**WHAT YOU WILL DO**
Could you print, exactly and without pictures, only the lines from the one with "946x557 pixels. Task: Click" through the end of the records below?

(DATA RECORDS Opens)

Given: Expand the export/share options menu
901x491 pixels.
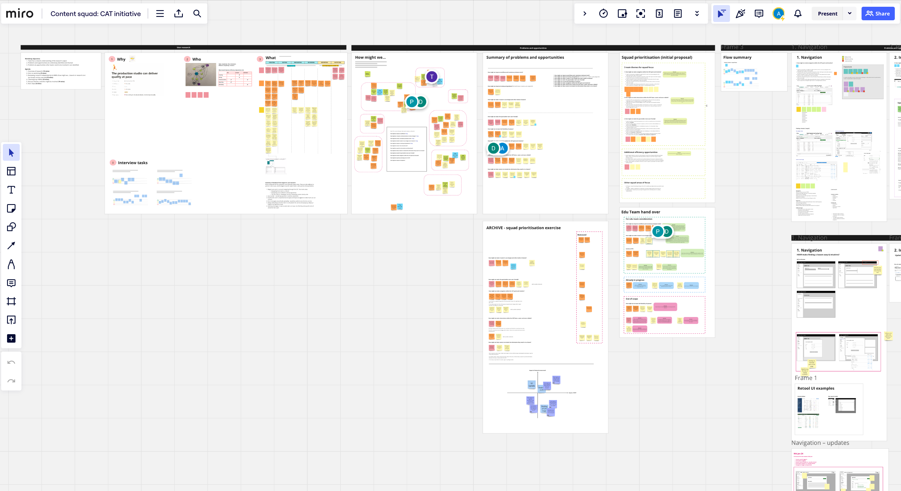Looking at the screenshot, I should (x=179, y=13).
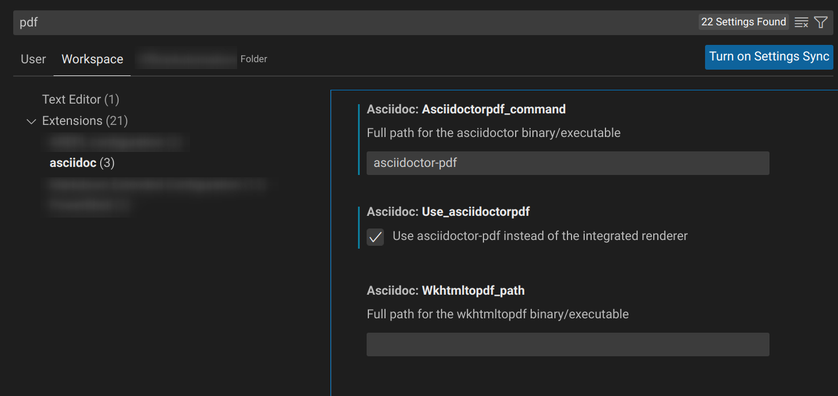Collapse the Extensions section in the tree
The width and height of the screenshot is (838, 396).
31,121
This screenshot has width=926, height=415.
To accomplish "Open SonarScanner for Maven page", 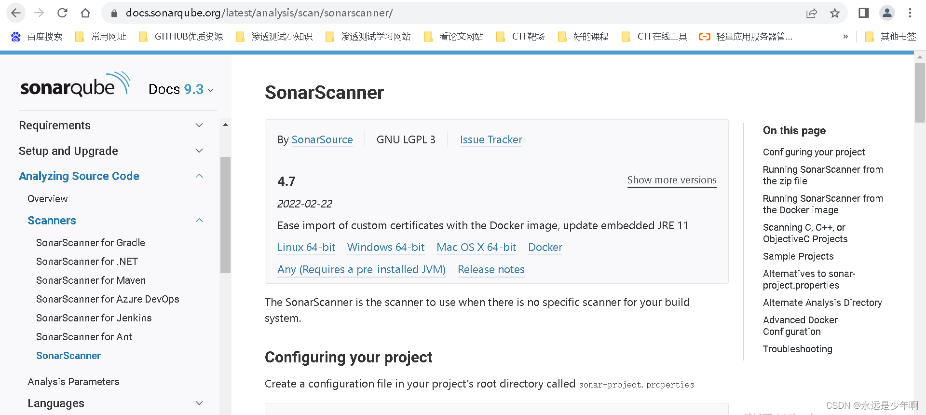I will pyautogui.click(x=91, y=280).
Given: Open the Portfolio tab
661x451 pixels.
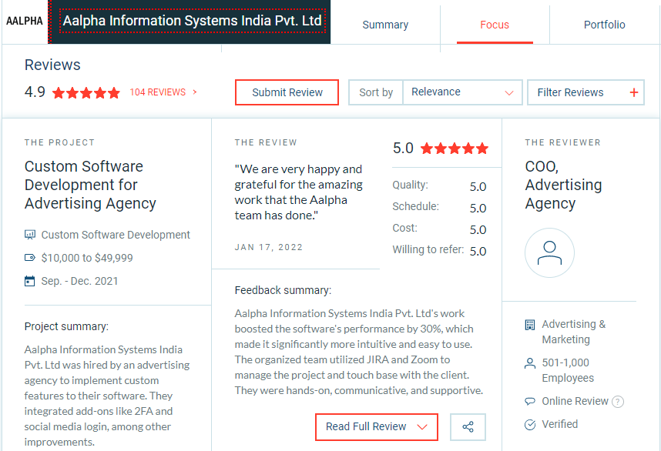Looking at the screenshot, I should point(604,25).
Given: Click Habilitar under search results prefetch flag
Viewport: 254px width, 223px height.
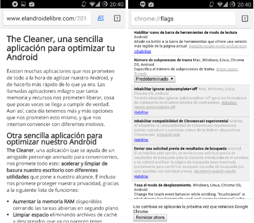Looking at the screenshot, I should [x=141, y=177].
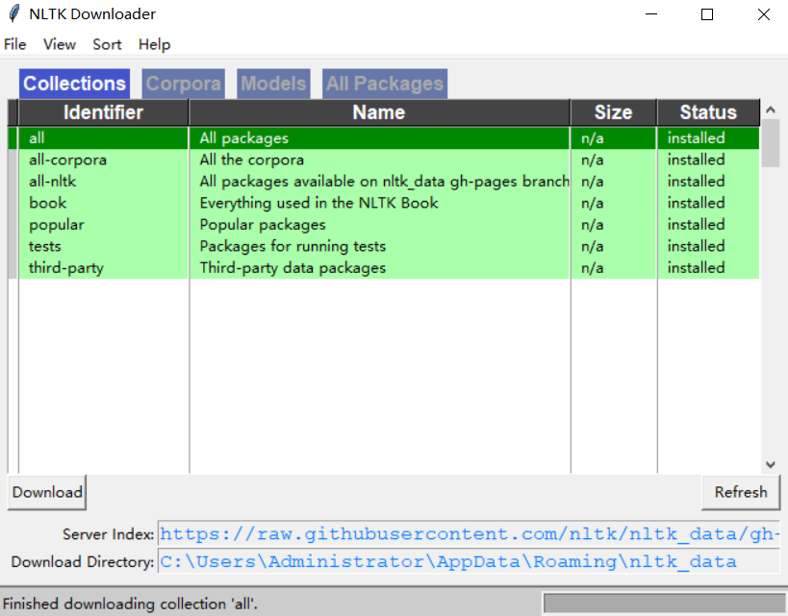The width and height of the screenshot is (788, 616).
Task: Expand the Sort menu
Action: [107, 44]
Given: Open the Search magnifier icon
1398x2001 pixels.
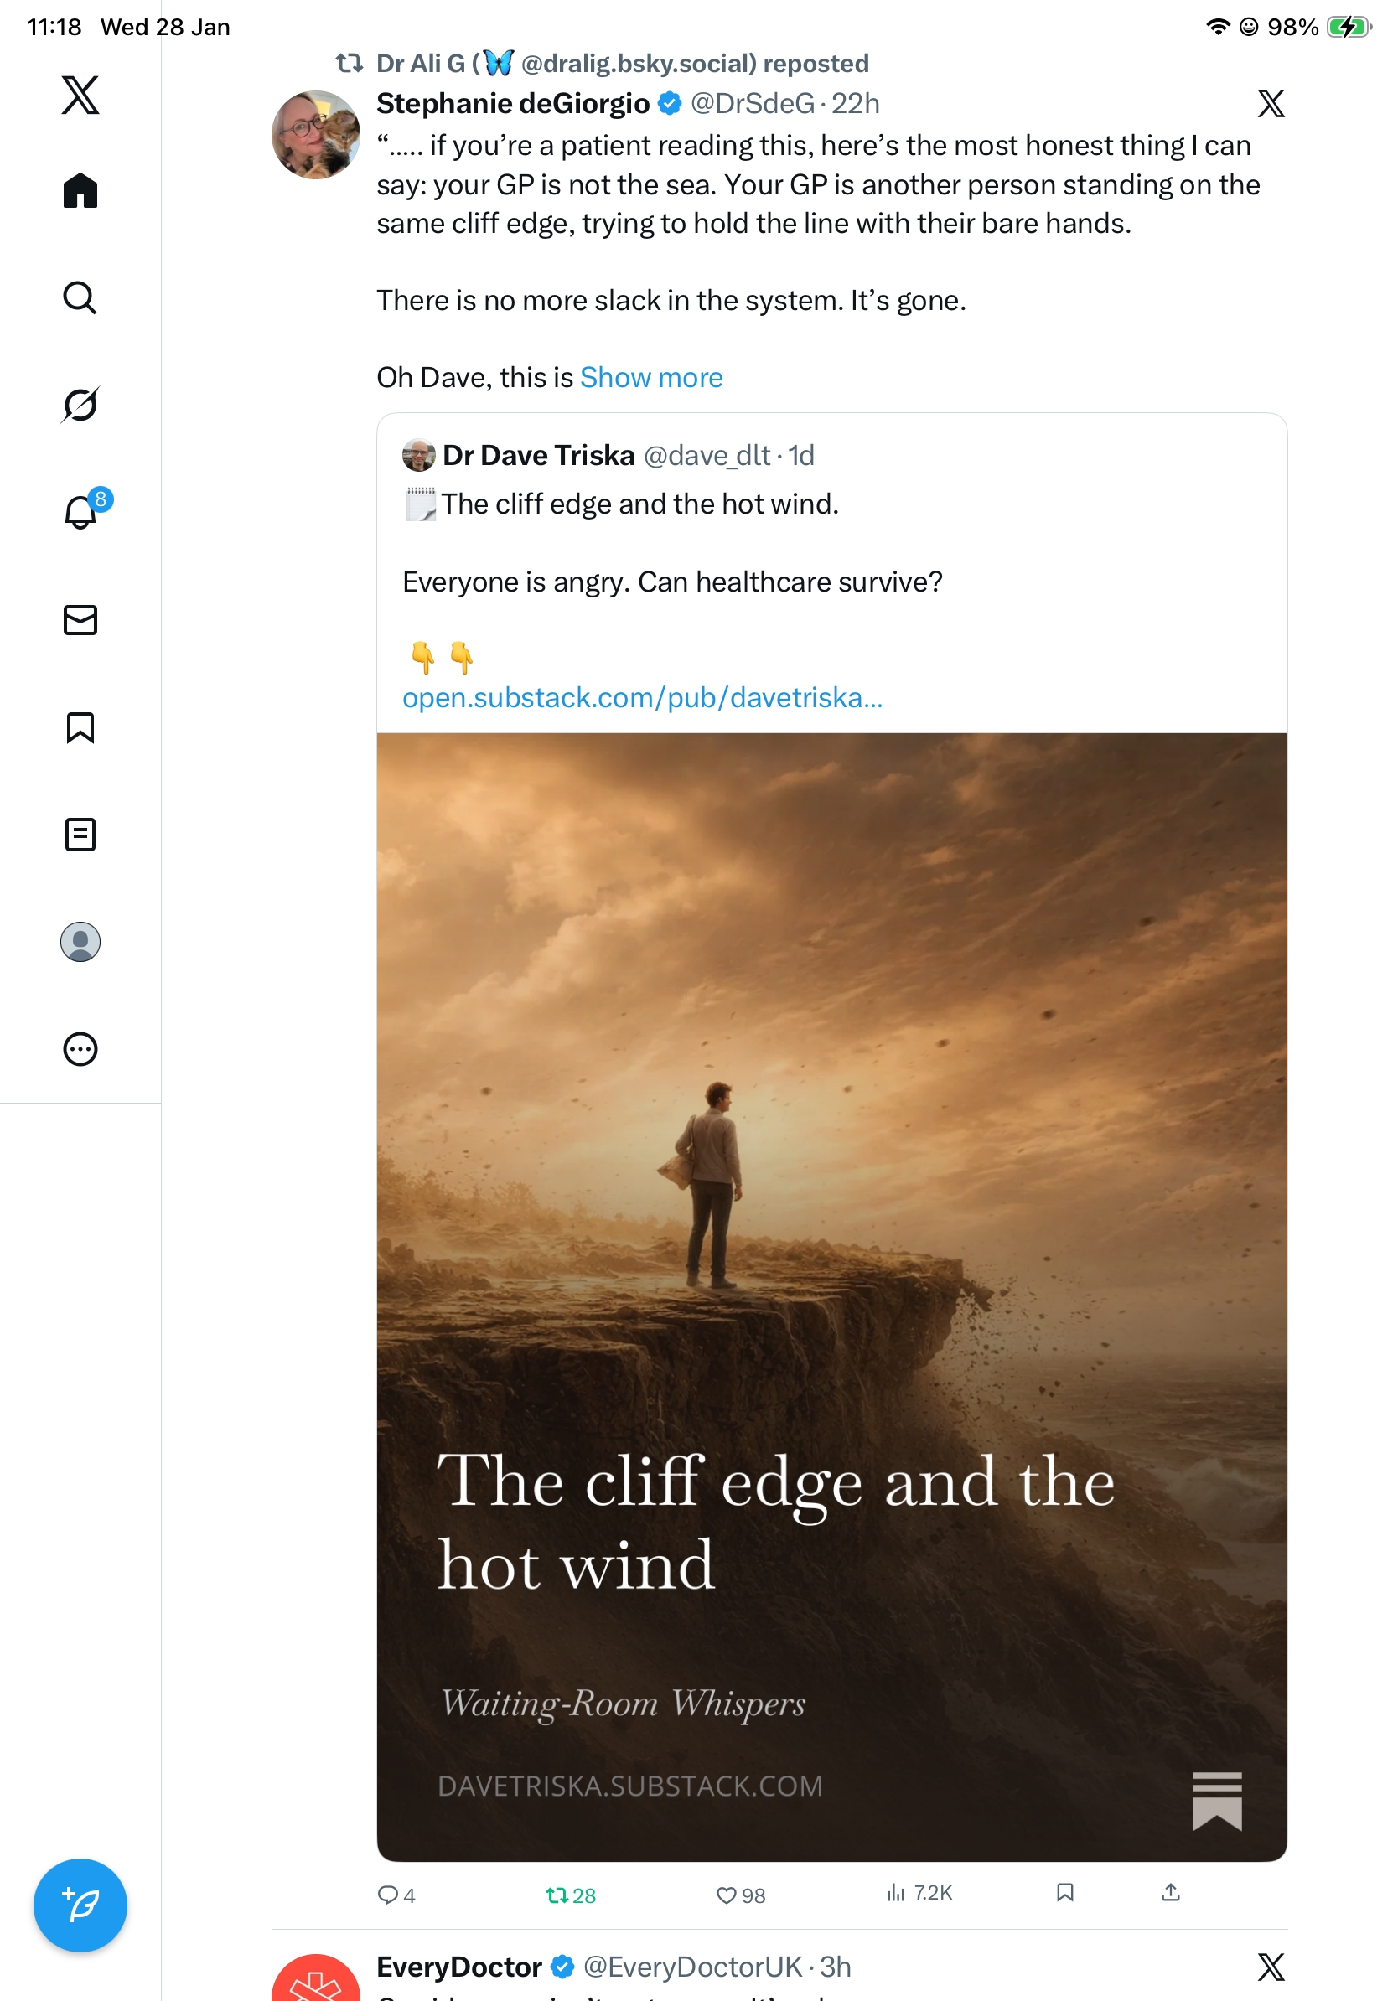Looking at the screenshot, I should (x=80, y=297).
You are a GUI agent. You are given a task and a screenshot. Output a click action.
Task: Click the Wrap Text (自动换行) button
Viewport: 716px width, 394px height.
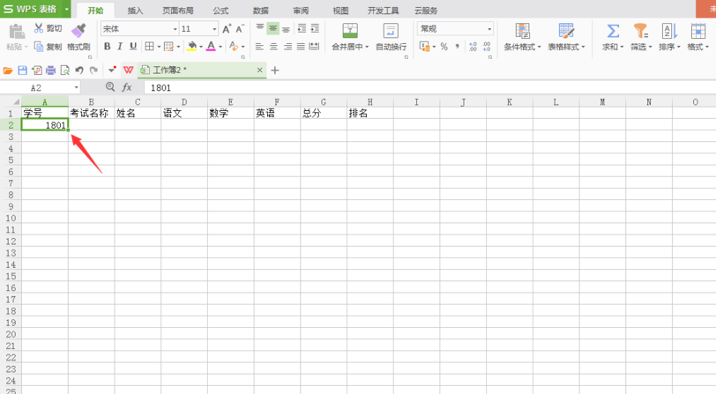click(x=391, y=37)
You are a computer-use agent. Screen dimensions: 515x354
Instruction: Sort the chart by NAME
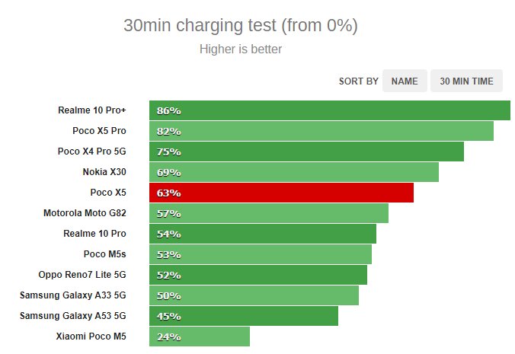405,81
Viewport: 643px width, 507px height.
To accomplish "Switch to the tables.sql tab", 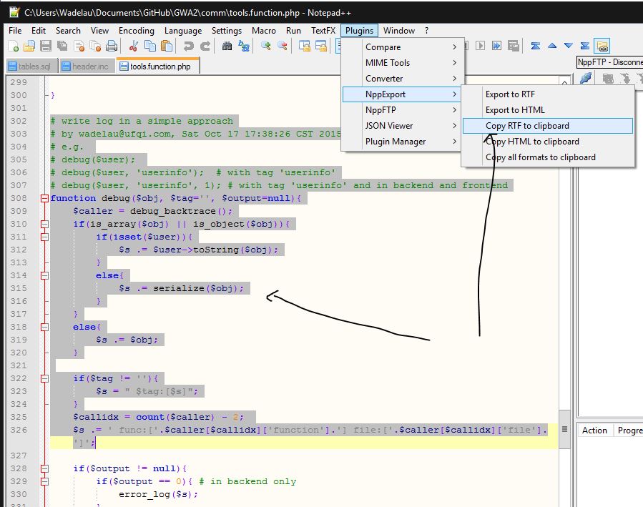I will coord(29,67).
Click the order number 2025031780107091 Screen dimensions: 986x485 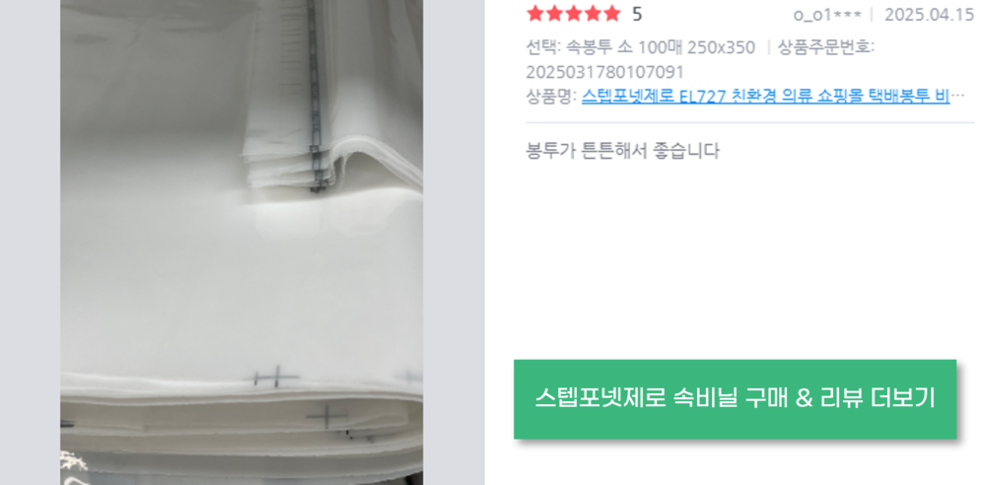(605, 72)
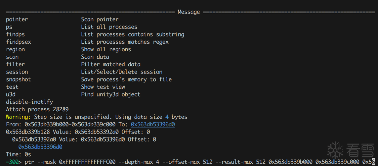This screenshot has height=166, width=378.
Task: Click the 'disable-inotify' command line
Action: [29, 102]
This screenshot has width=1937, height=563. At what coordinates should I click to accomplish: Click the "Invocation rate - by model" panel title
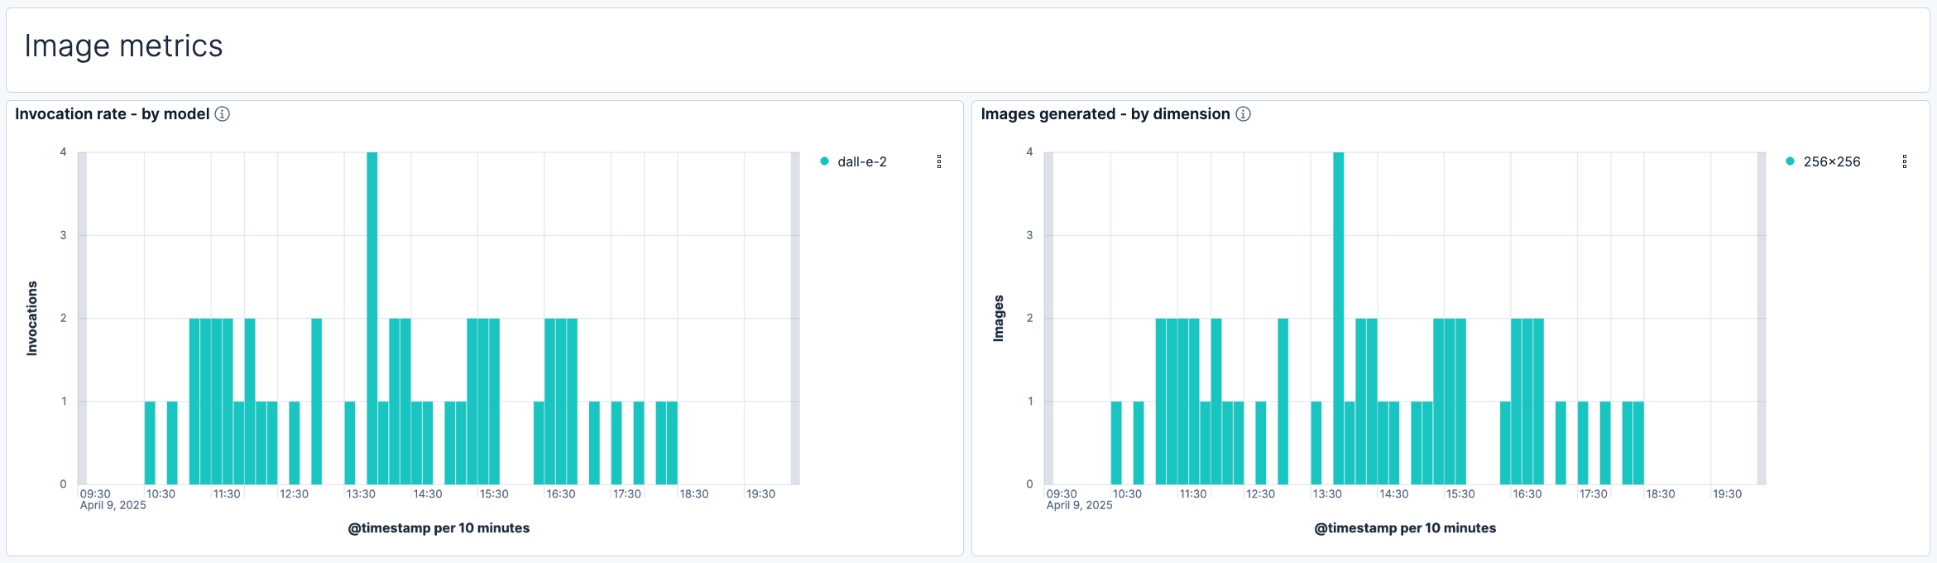(x=112, y=114)
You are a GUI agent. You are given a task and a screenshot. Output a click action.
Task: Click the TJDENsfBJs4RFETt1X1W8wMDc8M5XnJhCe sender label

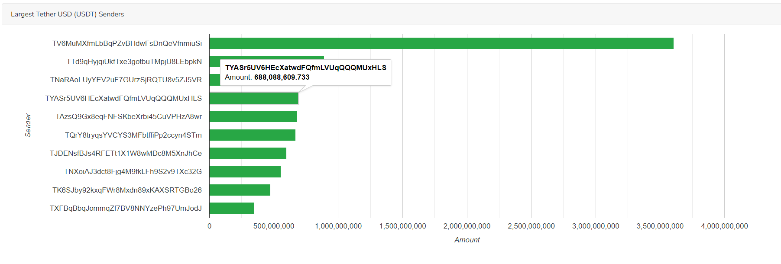(126, 153)
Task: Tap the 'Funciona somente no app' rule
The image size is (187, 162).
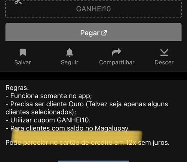Action: pos(49,96)
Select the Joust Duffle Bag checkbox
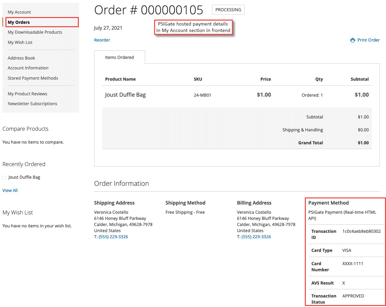 click(x=4, y=177)
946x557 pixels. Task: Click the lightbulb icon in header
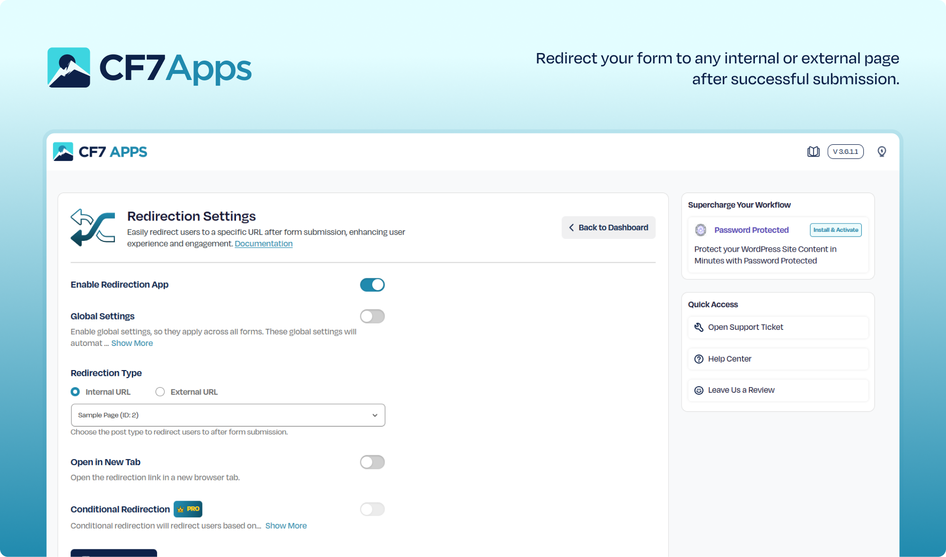point(882,151)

(DATA RECORDS Closes)

**TASK OUTPUT**
946x557 pixels. Task: Click the lightbulb icon in header
point(882,151)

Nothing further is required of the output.